People & Human Resources

I mean, you know, Gen Y are like umm… really paying attention

Kirsten Robb /

A recent US study has found the use of ‘filler’ words, including Gen Y’s favourites ‘like’, ‘you know’ and ‘I mean’, actually indicate the speaker is paying attention and not, in fact, an airhead.

With the subject of how to manage Gen Y workers recently brought to the fore in the business world, the study suggests employers may be getting the wrong impression from Millennial’s everyday speech habits.

The academic paper, titled ‘Um . . . Who Like Says You Know’ and published in the Journal of Language and Social Psychology, argues people who use a lot of ‘filler speech’ or ‘discourse markers’ to fill conversational pauses actually tend to be more conscientious.
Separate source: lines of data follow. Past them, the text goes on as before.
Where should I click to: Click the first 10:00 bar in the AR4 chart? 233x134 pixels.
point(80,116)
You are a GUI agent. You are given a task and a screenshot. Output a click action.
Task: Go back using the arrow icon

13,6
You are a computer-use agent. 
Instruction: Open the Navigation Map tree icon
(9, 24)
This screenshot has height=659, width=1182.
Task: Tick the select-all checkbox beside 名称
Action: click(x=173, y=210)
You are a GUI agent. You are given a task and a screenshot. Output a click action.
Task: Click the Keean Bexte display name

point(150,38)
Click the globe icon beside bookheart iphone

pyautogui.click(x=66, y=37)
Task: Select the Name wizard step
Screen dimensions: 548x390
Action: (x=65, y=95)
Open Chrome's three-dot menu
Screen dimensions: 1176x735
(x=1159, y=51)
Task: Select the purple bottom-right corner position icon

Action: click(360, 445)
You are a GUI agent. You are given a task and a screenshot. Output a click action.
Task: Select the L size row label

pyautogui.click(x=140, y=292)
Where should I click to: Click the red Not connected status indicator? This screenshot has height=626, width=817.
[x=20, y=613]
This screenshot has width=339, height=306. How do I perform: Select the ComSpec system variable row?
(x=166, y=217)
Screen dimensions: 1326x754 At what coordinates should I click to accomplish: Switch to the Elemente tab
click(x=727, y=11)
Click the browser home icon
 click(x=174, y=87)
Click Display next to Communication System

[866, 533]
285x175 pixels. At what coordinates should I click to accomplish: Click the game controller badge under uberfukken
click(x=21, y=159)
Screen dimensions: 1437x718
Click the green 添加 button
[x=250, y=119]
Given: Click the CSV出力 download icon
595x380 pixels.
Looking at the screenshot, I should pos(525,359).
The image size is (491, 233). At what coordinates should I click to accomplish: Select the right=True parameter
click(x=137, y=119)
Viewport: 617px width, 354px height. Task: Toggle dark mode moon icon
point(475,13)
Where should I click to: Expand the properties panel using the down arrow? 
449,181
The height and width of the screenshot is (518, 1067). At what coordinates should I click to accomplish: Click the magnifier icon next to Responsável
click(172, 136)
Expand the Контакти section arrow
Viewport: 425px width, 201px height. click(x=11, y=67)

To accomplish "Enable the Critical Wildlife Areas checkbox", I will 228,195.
“The possible explanation for this association is that conscientious people are generally more thoughtful and aware of themselves and their surroundings,” the study’s authors wrote.

“When having conversations with listeners, conscientious people use discourse markers, such as ‘I mean’ and ‘you know,’ to imply their desire to share or rephrase opinions to recipients,” they said.

“Thus it is expected that the use of discourse markers may be used to measure the degree to which people have thoughts to express.”

The authors analysed five filler words (‘I mean’, ‘you know’, ‘like’, ‘uh’, ‘um’) from transcripts recorded by a device called the Electronically Activated Recorder, which sampled participants’ language use in daily conversations over several days.

Gen George, chief executive at OneShift and the winner of this year’s Hot 30 Under 30 entrepreneurs list, told SmartCompany the use of filler words was reflective of the speed of Gen Y’s culture.

“Previously these words were related to ditzy, hair-flicking airheads,” says George. “But [this study] shows a sign of changing times. Silence is not second nature anymore.”

“Young people are so used to instant response and having answers at their fingertips,” says George. “If there’s no response, we think, oh my god they’re not saying anything!”

“It’s saying ‘hey, I’m processing.’ [The use of fillers] is just like a loading bar,” says George.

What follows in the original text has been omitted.